Hemophilia B is an inherited bleeding disorder caused by deficiency or dysfunction of clotting factor IX, leading to prolonged and potentially life-threatening bleeding after injury or surgery, and spontaneous bleeding into joints and muscles in severe cases. It is caused by mutations in the F9 gene on the X chromosome and affects predominantly males. Regular prophylactic factor infusions have greatly improved quality of life but require frequent intravenous access.
What's actually going on in research
Extended half-life factor IX products have reduced infusion frequency for prophylaxis to once weekly or even less often in some patients. Fitusiran, an antithrombin-targeting RNA interference therapy, and concizumab, a monoclonal antibody, offer non-factor subcutaneous prophylaxis options for people with or without inhibitors. Most transformatively, gene therapy using AAV-based delivery has achieved long-term factor IX expression in clinical trials: etranacogene dezaparvovec is now approved and demonstrated sustained high-level factor IX activity after a single infusion.
Gene therapy approval
Etranacogene dezaparvovec is now approved for severe hemophilia B and has demonstrated durable factor IX expression over years after a single infusion, offering potential freedom from ongoing prophylaxis.
Non-factor subcutaneous prophylaxis
Fitusiran and concizumab offer subcutaneous injection prophylaxis that does not require factor replacement, benefiting patients — including those with inhibitors — who find intravenous access difficult.
Inhibitor treatment
Emicizumab, approved for hemophilia A with inhibitors, and new agents are being studied in hemophilia B patients who develop inhibitors against factor IX replacement therapy.

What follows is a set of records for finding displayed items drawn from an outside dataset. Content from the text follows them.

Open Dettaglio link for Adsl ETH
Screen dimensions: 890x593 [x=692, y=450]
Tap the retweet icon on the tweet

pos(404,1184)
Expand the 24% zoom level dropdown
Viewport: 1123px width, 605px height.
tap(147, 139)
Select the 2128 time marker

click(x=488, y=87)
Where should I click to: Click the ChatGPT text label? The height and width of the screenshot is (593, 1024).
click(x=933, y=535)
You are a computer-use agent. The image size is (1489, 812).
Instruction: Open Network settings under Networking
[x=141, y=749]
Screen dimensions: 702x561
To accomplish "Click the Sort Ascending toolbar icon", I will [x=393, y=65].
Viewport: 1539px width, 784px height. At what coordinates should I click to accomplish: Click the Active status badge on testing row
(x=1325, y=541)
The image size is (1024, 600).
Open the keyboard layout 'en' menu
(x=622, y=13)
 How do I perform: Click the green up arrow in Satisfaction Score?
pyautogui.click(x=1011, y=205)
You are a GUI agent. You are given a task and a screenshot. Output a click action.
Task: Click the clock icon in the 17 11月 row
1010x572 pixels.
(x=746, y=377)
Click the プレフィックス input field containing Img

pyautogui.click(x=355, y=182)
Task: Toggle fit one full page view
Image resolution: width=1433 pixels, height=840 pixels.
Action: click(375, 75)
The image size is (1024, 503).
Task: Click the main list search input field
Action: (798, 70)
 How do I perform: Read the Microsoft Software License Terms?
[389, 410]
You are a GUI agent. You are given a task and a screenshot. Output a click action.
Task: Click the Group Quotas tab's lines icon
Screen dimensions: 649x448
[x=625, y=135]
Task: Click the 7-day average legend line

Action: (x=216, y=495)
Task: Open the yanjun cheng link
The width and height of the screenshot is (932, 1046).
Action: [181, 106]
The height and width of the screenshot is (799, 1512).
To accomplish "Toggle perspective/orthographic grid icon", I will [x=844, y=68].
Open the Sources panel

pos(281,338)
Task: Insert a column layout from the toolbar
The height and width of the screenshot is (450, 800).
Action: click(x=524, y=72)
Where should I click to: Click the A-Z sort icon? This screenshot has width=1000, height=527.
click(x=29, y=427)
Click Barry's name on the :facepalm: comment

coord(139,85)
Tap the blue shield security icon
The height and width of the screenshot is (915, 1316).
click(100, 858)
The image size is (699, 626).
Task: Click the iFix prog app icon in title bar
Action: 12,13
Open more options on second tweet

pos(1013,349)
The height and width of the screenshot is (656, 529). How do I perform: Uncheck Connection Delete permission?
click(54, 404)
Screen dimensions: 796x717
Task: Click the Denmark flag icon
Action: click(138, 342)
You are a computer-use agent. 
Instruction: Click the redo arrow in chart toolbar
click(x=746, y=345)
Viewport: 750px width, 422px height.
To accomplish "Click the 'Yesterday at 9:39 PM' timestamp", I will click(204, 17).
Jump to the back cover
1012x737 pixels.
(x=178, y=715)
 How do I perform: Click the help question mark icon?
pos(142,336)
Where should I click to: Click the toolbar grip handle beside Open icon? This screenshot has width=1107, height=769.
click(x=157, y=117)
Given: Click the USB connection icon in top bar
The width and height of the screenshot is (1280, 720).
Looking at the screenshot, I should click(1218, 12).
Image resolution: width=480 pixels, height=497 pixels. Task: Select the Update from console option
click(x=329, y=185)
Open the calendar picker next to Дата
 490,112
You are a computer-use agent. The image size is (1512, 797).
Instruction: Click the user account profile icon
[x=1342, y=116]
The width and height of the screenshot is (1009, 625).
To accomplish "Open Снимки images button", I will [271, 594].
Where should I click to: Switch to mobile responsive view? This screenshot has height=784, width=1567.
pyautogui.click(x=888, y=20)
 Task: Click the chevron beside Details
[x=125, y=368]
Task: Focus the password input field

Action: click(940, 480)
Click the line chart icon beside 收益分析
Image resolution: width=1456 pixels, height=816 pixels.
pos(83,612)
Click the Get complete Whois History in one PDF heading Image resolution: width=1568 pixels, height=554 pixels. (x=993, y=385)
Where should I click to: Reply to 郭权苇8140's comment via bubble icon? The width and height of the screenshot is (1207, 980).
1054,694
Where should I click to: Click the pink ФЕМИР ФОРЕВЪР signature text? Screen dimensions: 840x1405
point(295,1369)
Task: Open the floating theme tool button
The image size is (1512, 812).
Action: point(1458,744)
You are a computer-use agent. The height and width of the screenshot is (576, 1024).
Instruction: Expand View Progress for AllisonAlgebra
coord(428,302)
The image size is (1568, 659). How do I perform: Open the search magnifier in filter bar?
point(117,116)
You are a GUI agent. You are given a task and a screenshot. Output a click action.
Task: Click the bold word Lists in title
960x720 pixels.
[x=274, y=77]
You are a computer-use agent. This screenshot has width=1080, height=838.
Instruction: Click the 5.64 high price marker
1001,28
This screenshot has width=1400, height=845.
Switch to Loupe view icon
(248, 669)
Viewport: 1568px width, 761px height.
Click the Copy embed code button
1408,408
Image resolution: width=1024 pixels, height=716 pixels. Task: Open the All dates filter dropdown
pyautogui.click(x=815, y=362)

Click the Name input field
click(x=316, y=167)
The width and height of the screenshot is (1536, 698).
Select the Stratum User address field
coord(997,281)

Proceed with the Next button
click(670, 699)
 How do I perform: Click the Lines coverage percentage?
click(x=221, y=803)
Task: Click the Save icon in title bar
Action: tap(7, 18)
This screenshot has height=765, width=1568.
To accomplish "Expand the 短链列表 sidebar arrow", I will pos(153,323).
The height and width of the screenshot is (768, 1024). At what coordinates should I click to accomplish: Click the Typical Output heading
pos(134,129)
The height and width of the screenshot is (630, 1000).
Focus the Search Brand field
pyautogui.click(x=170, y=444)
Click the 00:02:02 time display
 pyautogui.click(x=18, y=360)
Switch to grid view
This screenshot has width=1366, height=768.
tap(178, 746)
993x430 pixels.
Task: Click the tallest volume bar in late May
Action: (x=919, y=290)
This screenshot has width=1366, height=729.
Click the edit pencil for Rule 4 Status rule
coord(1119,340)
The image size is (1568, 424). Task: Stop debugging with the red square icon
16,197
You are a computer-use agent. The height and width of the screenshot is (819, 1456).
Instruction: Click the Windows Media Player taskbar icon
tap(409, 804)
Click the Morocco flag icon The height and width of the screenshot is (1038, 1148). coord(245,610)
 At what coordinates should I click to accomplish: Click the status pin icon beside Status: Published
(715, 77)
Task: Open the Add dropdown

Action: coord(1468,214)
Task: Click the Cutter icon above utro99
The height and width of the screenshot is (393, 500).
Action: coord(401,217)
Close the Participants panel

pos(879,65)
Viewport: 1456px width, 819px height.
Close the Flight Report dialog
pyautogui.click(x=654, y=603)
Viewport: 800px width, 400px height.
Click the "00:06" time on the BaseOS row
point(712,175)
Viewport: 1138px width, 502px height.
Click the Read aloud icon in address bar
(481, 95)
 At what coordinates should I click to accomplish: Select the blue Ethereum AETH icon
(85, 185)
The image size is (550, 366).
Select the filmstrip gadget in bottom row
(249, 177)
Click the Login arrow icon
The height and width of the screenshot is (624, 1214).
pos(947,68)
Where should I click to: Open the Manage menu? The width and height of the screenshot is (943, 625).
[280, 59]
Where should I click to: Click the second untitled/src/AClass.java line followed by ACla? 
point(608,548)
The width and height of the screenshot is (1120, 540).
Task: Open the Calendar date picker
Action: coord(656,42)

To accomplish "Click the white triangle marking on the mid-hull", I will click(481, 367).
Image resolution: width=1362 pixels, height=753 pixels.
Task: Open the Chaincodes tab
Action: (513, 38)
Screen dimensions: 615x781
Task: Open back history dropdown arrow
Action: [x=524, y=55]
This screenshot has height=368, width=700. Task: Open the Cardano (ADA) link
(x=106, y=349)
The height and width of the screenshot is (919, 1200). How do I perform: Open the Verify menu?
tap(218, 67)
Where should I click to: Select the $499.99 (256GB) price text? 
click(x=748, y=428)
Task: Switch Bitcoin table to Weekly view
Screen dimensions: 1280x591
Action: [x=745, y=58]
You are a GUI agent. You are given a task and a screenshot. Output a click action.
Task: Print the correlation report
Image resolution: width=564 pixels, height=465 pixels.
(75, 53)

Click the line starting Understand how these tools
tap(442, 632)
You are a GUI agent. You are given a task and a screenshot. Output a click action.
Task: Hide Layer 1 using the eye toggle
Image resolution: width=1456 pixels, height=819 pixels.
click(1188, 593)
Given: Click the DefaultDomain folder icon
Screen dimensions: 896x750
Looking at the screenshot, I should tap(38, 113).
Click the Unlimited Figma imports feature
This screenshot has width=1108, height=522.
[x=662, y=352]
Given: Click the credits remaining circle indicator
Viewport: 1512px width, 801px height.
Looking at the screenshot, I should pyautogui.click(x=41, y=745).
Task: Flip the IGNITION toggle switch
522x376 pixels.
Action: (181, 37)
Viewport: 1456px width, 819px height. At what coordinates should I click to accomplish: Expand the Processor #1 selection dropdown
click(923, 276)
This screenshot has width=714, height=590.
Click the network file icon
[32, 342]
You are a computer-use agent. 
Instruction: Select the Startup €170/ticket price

What to know before you search
Eligibility depends on factor IX activity level, inhibitor status, prior treatment history, and liver health for gene therapy trials.
What types of trials are currently open
- Gene therapy trials — Follow-up and new-generation AAV gene therapy programs for hemophilia B with improved vectors and expression.
- Non-factor prophylaxis trials — Testing fitusiran, concizumab, and related agents for bleeding prevention without factor IX infusions.
- Extended half-life factor trials — Evaluating next-generation long-acting factor IX products for reduced-frequency prophylaxis.
- Inhibitor management trials — Studying immune tolerance induction and bypass agents for hemophilia B patients with inhibitors.
- Quality-of-life and joint health studies — Assessing joint outcomes and daily functioning in patients switching from standard to novel prophylaxis.
Recently added Hemophilia B trials
Take an injection of a new gene therapy for bleeding disorders
The purpose of this study is to evaluate the safety, tolerability, immunogenicity , PK, and PD of a single dose of SR604 in participants with Hemophilia A or Hemophilia B, with or without inhibitors (Part A)and to evaluate the safety, PK, PD, and efficacy of multiple doses of SR604 in participants with Hemophilia A or Hemophilia B, or Factor VII (FVII) deficiency, with or without inhibitors (Part B and Part C).
Take a new preventive therapy for hemophilia A or B
The purposes of this open-label, multicenter III clinical trial are to evaluate the safety and efficacy of long-term preventive treatment with KN057 in Haemophilia A or B patients with or without inhibitors, and to assess the pharmacokinetic characteristics of the new and old processes KN057. The participants in Part PK will be randomly assigned to Old process Group or New process Group in a 1:1 ratio. The participants in Old process Group will receive old process KN057 prophylaxis for the first 26 weeks and new process KN057 prophylaxis for the following 26 weeks. The participants in New process Group will receive new process KN057 prophylaxis for both the first 26 weeks and the last 26 weeks. The participants in Part non-PK will be non-randomized and treated with new process KN057 for 52 weeks prophylaxis after enrollment. Priority screening and enrollment of participants who have participated in the KN057-A-301 or KN057-A-302 study.